Huberman LabDr. Andrew Huberman: How Cortisol Rhythm Prevents Burnout
Cortisol follows a morning-high, evening-low rhythm controlled by the HPA axis; sunlight, delayed caffeine, and timed exercise sync it to prevent burnout.
CHAPTERS
- 0:00 – 7:00
Redefining Cortisol: From ‘Stress Hormone’ To Energy Director
Huberman introduces the episode, arguing that understanding and controlling cortisol may be one of the most powerful levers for health and burnout recovery. He reframes cortisol as an energy deployment hormone rather than simply a stress hormone and previews the central role of the daily cortisol rhythm.
- •Cortisol affects mood, sleep, immune function, and long-term well-being.
- •Public discourse wrongly equates cortisol only with stress; in reality, its main job is to mobilize and direct energy, especially to the brain.
- •The two central rules: high cortisol shortly after waking, low cortisol before and during early sleep.
- •Fixing your cortisol rhythm can alleviate morning anxiety, wired-and-tired burnout, and sleep problems.

Data section:
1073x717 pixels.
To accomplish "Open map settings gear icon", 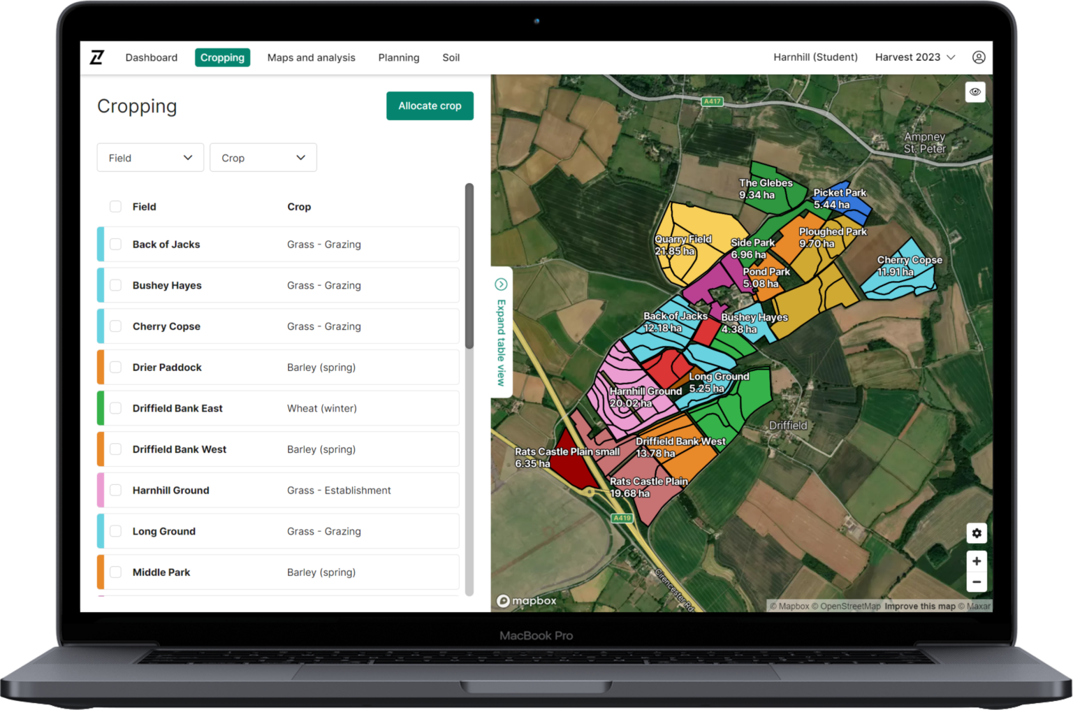I will (976, 533).
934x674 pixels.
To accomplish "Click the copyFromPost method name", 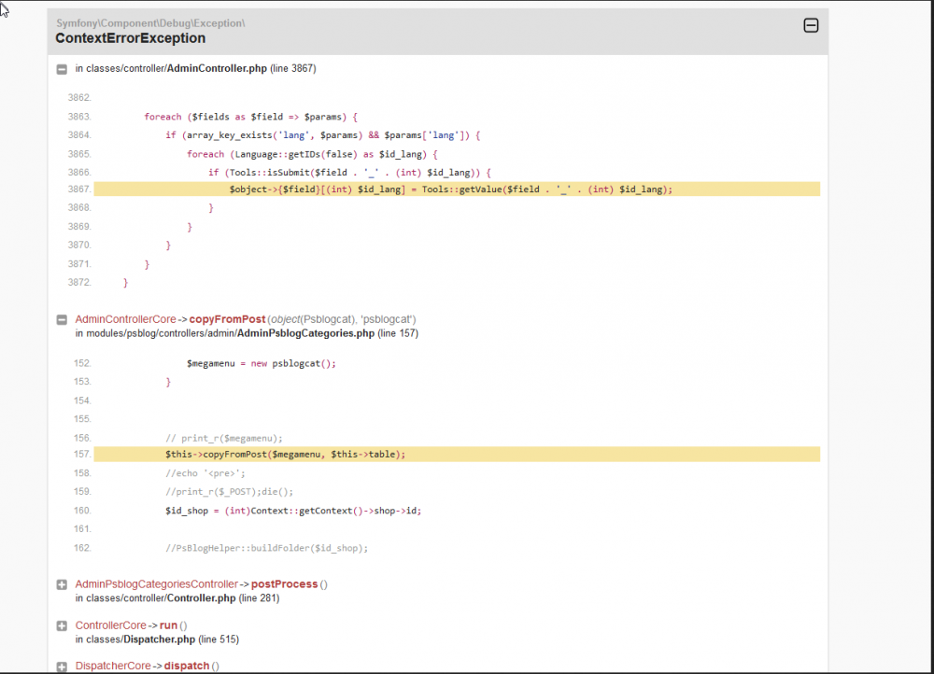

Task prompt:
Using the cortisol episode summary, answer:
(a) Which axis controls the cortisol rhythm?
(b) What kind of hormone does Huberman reframe cortisol as?
(c) What are the two central rules for cortisol levels?

Worked solution:
(a) The HPA axis.
(b) An energy deployment hormone.
(c) Cortisol should be high shortly after waking and low before and during early sleep.